Supplied passage:
□ □ □ □ □ □ □
Anthropic Export Extractor

A production-grade C tool for extracting and organizing conversations from Anthropic Claude JSON exports into human-readable markdown files with structured artifact management.

Author: Richard Tune rich@quantumencoding.io Company: QUANTUM ENCODING LTD License: MIT

Overview

The Anthropic Export Extractor transforms massive, monolithic conversations.json exports from Anthropic Claude into a clean, organized directory structure with:

Markdown files for each conversation (human-readable format)
Artifact extraction (embedded files, code snippets, attachments)
JSON manifests for each conversation (machine-readable metadata)
Timestamped output directories for versioning and audit trails

Features

✅ Production-Grade Architecture: Built with the library-first pattern (core logic in libjson_parser.a)
✅ RFC 8259 Compliant: Full JSON parsing with proper error handling
✅ Large File Support: Handles 300MB+ JSON exports efficiently
✅ Artifact Management: Extracts embedded content to organized artifacts/ directories
✅ Metadata Preservation: Captures UUIDs, timestamps, and conversation structure
✅ Cross-Platform: Builds on Linux, macOS, and Windows (with minor adjustments)

Build Instructions

Prerequisites

GCC or Clang compiler
GNU Make
Standard C11 support

Building

make all          # Build all binaries
make rebuild      # Clean and rebuild from scratch
make help         # Display usage information

This produces:

anthropic_export_extractor - The main extraction tool
json_parser - JSON validation and pretty-print utility
libjson_parser.a - The reusable JSON parser library

Usage

Getting Help

./anthropic_export_extractor --help    # Display full help menu
./anthropic_export_extractor -h        # Short version
make help                              # Via makefile

Basic Extraction

./anthropic_export_extractor conversations.json

Output Structure

The tool creates a timestamped directory with the following structure:

extracted_conversations_2025-09-30_17-08-37/
├── Conversation_Name_abc12345/
│   ├── Conversation_Name.md        # Human-readable markdown
│   ├── manifest.json               # Machine-readable metadata
│   └── artifacts/                  # Extracted files/attachments
│       ├── code_snippet.py
│       ├── diagram.svg
│       └── data.csv
├── Another_Conversation_def67890/
│   ├── Another_Conversation.md
│   ├── manifest.json
│   └── artifacts/
└── ...

Output Format

Each conversation directory contains:

Markdown File (*.md): Complete conversation history with:
- Conversation metadata (UUID, timestamps)
- Message-by-message transcripts
- Sender identification (human/assistant)
- Links to extracted artifacts
Manifest File (manifest.json): Structured metadata including:
- Conversation metadata
- List of artifacts and their types
- Statistics (message count, artifact count)
- External file references
Artifacts Directory: Extracted embedded content:
- Code files
- Attachments
- Images
- Data files

Example Output

═══════════════════════════════════════════════════════
   ANTHROPIC EXPORT EXTRACTOR
═══════════════════════════════════════════════════════

Input: conversations.json (335544320 bytes)
□ □ □ □ □ □ □
Stored items
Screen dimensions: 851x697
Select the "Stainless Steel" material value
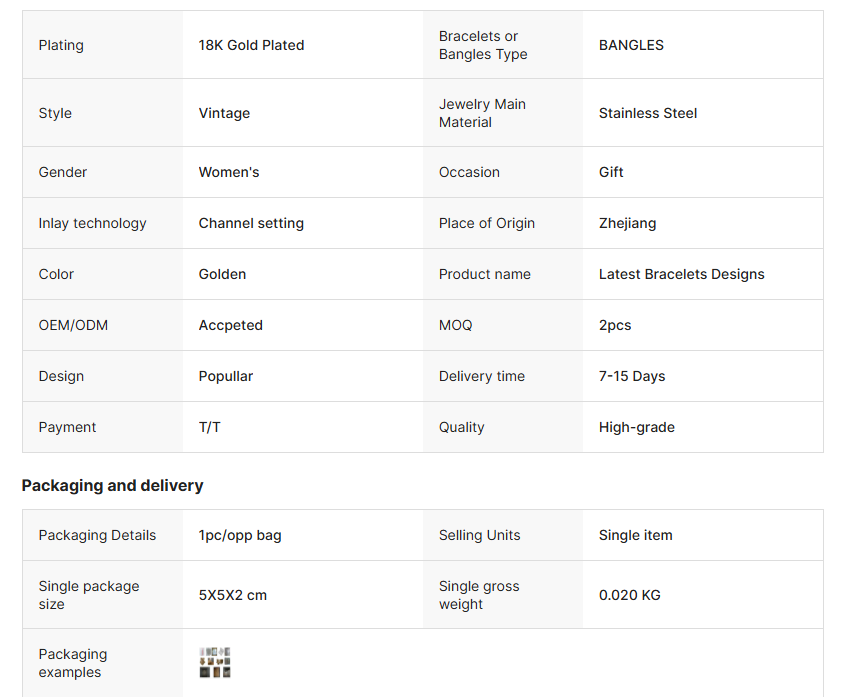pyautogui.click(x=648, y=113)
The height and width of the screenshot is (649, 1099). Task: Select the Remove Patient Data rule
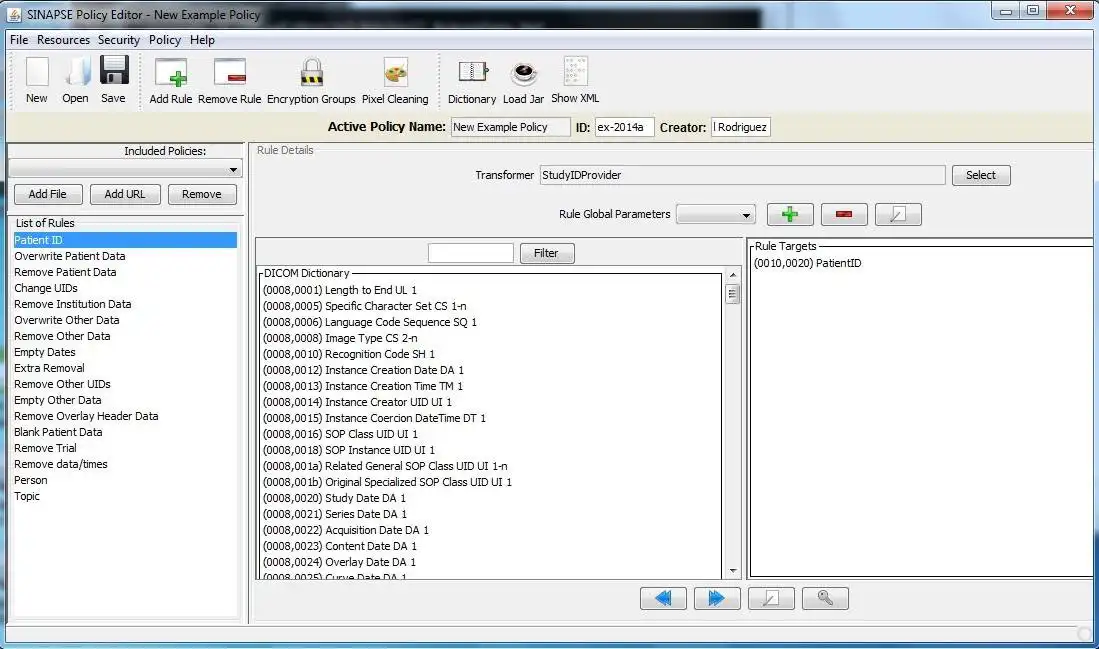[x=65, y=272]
□ □ □ □ □ □ □
Required work:
**A.** In the Anthropic Export Extractor page, what size of JSON exports does the tool handle efficiently?
**B.** From the Anthropic Export Extractor page, set down the passage starting with "Example Output" and going on through "conversations.json (335544320 bytes)", word for word.

Solutions for each task:
**A.** 300MB+ JSON exports

**B.**
Example Output

═══════════════════════════════════════════════════════
   ANTHROPIC EXPORT EXTRACTOR
═══════════════════════════════════════════════════════

Input: conversations.json (335544320 bytes)